Sostegno allo I.O.V.

L’Istituto Oncologico Veneto è impegnato nella prevenzione, diagnosi e cura dei tumori, perseguendo in questi campi l’eccellenza attraverso lo sviluppo della ricerca oncologica di base. Tutti i progetti di ricerca sono molto onerosi, per questo l’Istituto si avvale di fonti di cofinanziamento che concorrono al costo complessivo dei protocolli di ricerca. I fondi del presepe di sabbia saranno destinati a progetti di ricerca sul cancro.

Associazione Volontari Ospedalieri

Sostegno al progetto “L’’armadio dei pigiami”, lanciato dall’associazione. Si tratta di una sorta di kit monouso per i malati indigenti con oggetti di prima necessità come spazzolino da denti, dentifricio, biancheria intima, asciugamano, t-shirt, calze, ciabatte, pigiama/tuta da utilizzare nel periodo di degenza ospedaliera.

Gruppo Volontario Donna 2000

Sostegno al progetto “Oltre”, mediante il quale l’associazione realizza diverse iniziative di promozione e prevenzione attraverso incontri di sostegno psicologico e attività fisico motorie. Le iniziative proposte hanno lo scopo di aggregare le donne che hanno subito il trauma di un intervento delicato.

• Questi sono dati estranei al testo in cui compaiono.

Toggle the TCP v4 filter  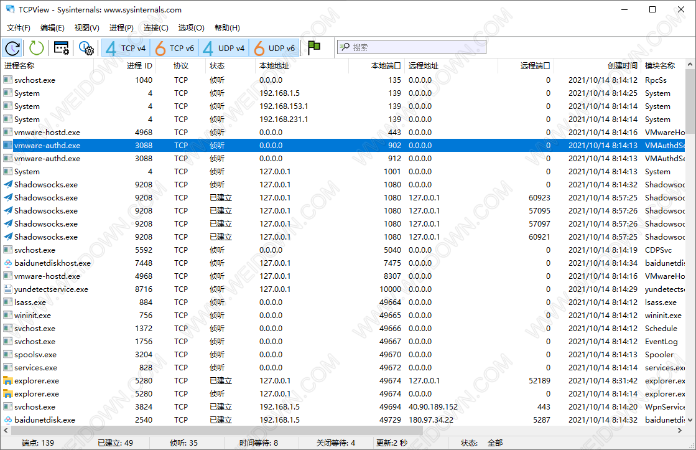(125, 48)
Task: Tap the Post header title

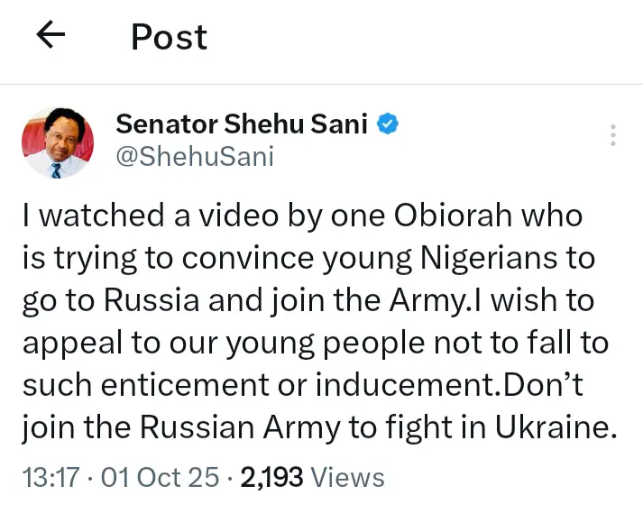Action: point(169,37)
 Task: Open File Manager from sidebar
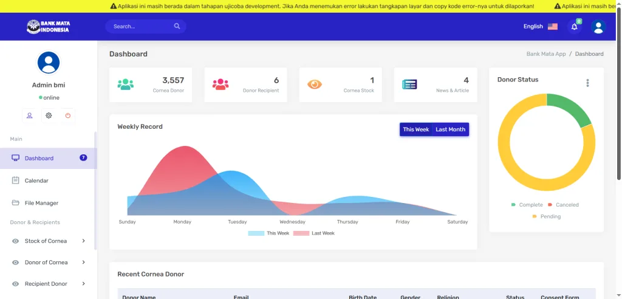41,203
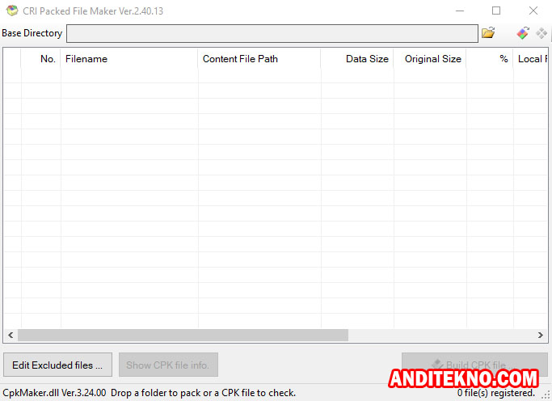
Task: Sort by Data Size column header
Action: [x=357, y=59]
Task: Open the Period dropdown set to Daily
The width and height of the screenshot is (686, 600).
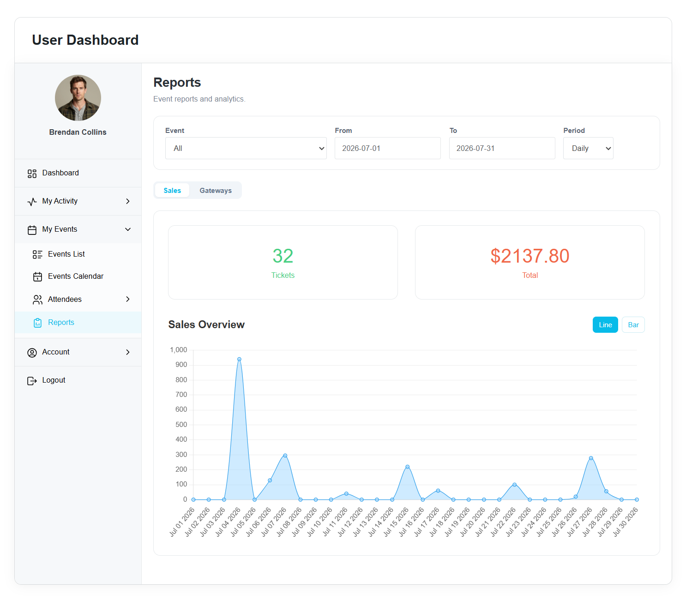Action: (588, 148)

Fondazione Eugenio Ferrioli e Luciana Bo Onlus

La Fondazione, centro accreditato presso la presidenza del Consiglio dei Ministri e da parte della rete di sportelli antiviolenza della Regione Veneto, gestisce il centro antiviolenza e antistalking “La Magnolia”, lo sportello antiviolenza del Comune di Jesolo, la casa protetta ad indirizzo privato “Angolo di paradiso” e il centro educativo alle relazioni affettive “C.E.R.A.” dedicato al recupero di chi agisce violenza nelle relazioni. In questi anni ha avviato un programma di educazione all’affettività nelle scuole di ogni ordine e grado, nonché alla formazione delle Forze dell’Ordine e della polizia locale nel Comune di Jesolo sulle modalità di sostegno alle vittime.

Telethon

Dal 2010 la città di Jesolo sostiene la ricerca sulle malattie genetiche anche attraverso la nota fondazione Telethon, che da circa 30 anni contribuisce a far avanzare la ricerca sulle malattie genetiche rare.

AGESCI Gruppo Jesolo1

Nel corso dell’anno di emergenza Covid-19, il gruppo ha potuto continuare la propria attività applicando i protocolli di sicurezza attraverso l’acquisto di DPI e l’esecuzione di tamponi ai partecipanti. L’emergenza, inoltre, ha reso ancor più indispensabile il rinnovo del parco tende (una tenda di squadriglia, utilizzabile nominalmente da 8 persone, può ospitarne con le nuove disposizioni al massimo 4).